──────── EXERCISE MATERIALS

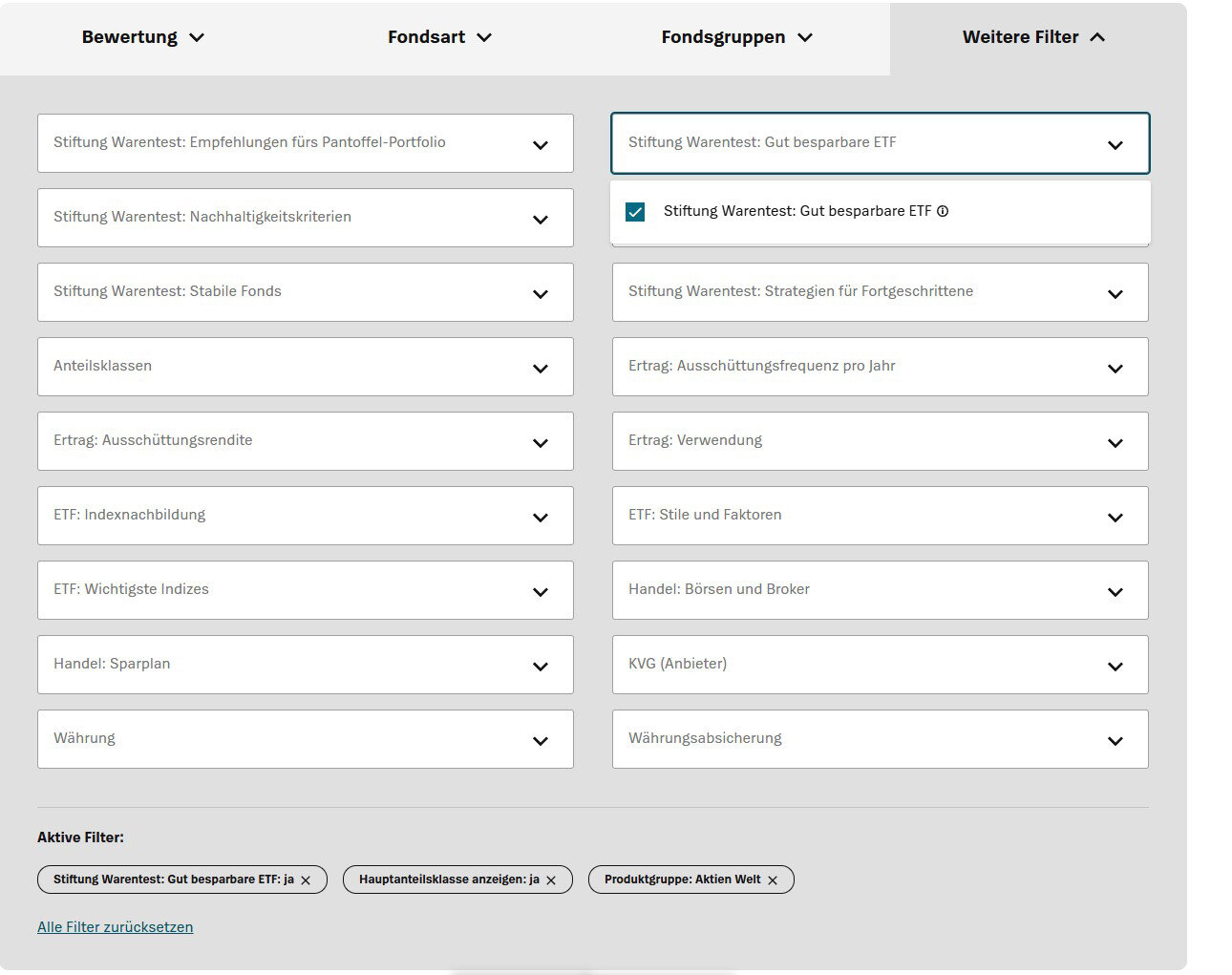The image size is (1232, 975).
Task: Uncheck the Gut besparbare ETF checkbox
Action: (x=635, y=212)
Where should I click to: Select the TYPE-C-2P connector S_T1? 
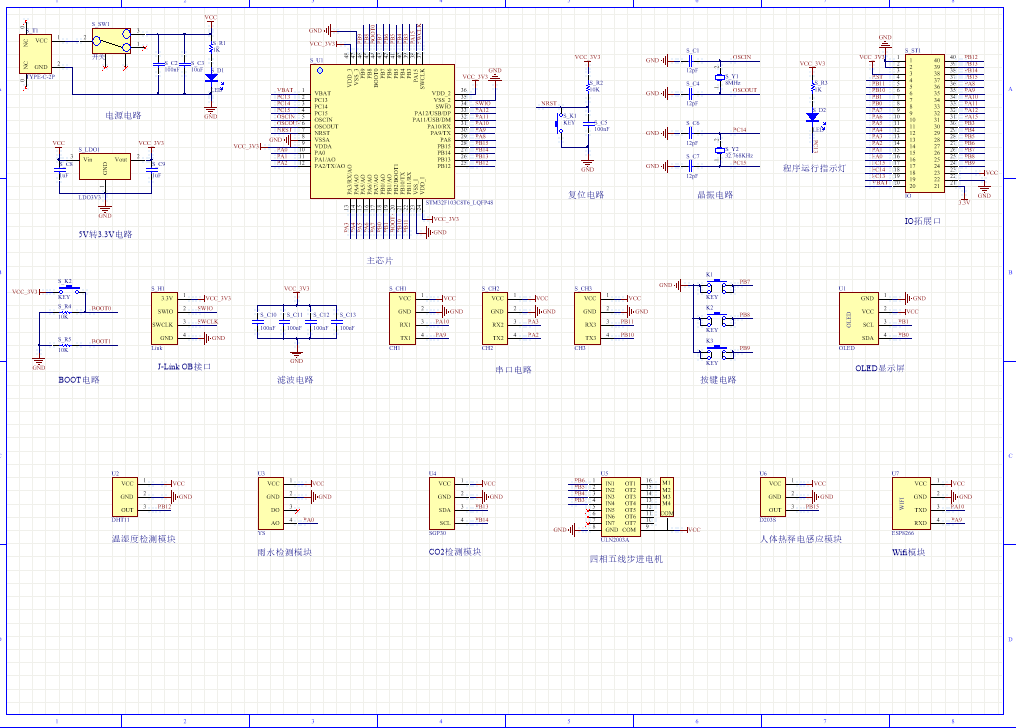(x=37, y=53)
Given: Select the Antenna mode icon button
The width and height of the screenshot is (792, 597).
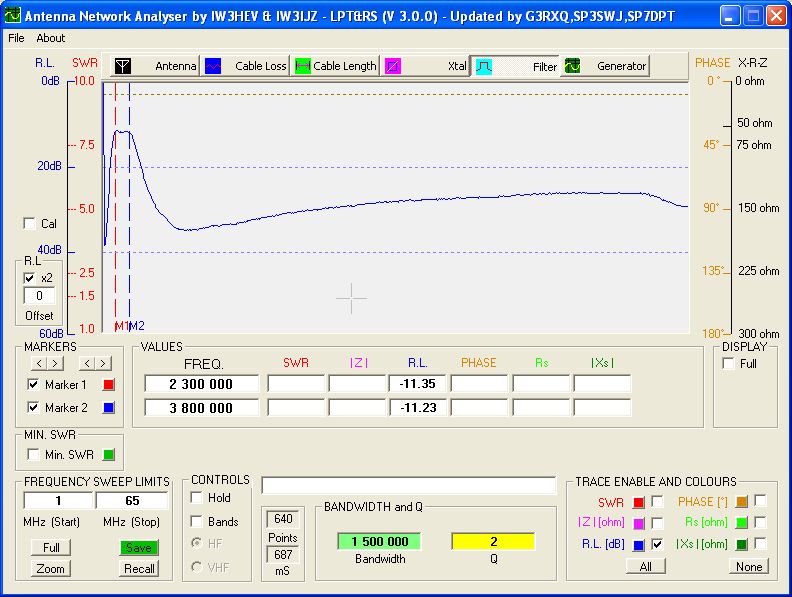Looking at the screenshot, I should [155, 66].
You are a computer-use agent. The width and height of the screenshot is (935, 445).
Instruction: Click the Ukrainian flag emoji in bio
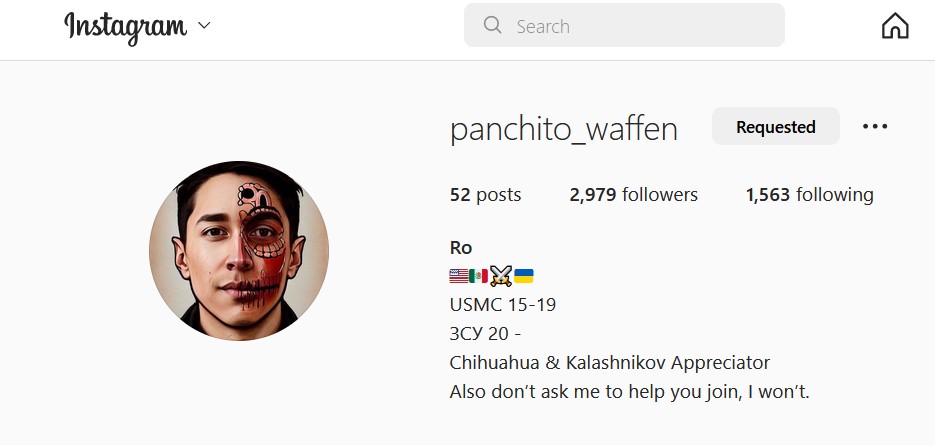(x=524, y=276)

────────────────

PROBLEM –
Please change "width and height" to "dimensions" everywhere it occurs in the records above and leave everything else as it is. Give the records again without the pictures.

EXPECTED OUTPUT –
The image size is (1232, 975).
Task: Uncheck the Gut besparbare ETF checkbox
Action: (x=635, y=212)
Where should I click to: Select the TYPE-C-2P connector S_T1? 
(x=37, y=53)
Given: Select the Antenna mode icon button
The dimensions of the screenshot is (792, 597).
Looking at the screenshot, I should [155, 66].
You are a computer-use agent. The dimensions of the screenshot is (935, 445).
Instruction: Click the Ukrainian flag emoji in bio
(x=524, y=276)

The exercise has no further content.